Selecting one or few partitions out of many is very efficient way to limit mount of data being processed. Cassandra only supports equality relation on partition key or IN operation on the last (or only) column of the partition key. This means one has to usually write multiple queries, e.g. one query par partition if remaining selection differs from partition to partition. This in turn can cause overhead if number of partitions is large.
Selection on clustering key has to be done so that one query selects a contiguous range of keys (from a given partition). This also means that some complex queries will have to be split into multiple queries.
Choosing right keys depends entirely on the query(-ies) that we run on the tables, so I'm going to summarize these.
DiaObject(Last) table
The query for this table is "select latest version of every DiaObject in a region covered by one CCD (or maybe arbitrary region)". If we have a separate DiaObjectLast table then it already contains latest versions only. With only DiaObject table I don't think we can achieve the same thing in a reasonable way - the "last" flag changes and obviously it cannot be a part of the partition or clustering key, we'd have to read a lot of records and filter them which will kill performance quickly.

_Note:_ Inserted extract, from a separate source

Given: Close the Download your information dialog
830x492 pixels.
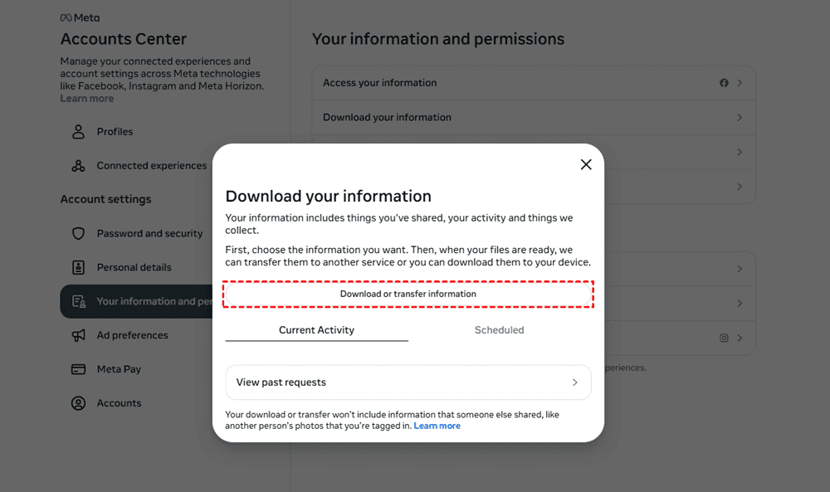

So far we had spatial queries in PPDB based on HTM index, for Cassandra it makes sense to use the same approach or use other pixelization, e.g. Q3C. For partitioning purposes we wand relatively large "pixels", comparable in size to CCD (see above), so partitioning column could be HTM level=8 for example. The normal selection is still based on based on pixelId (htm20) using ranges of those. Because we select ranges of pixelIds it's natural to use pixelId as a clustering key.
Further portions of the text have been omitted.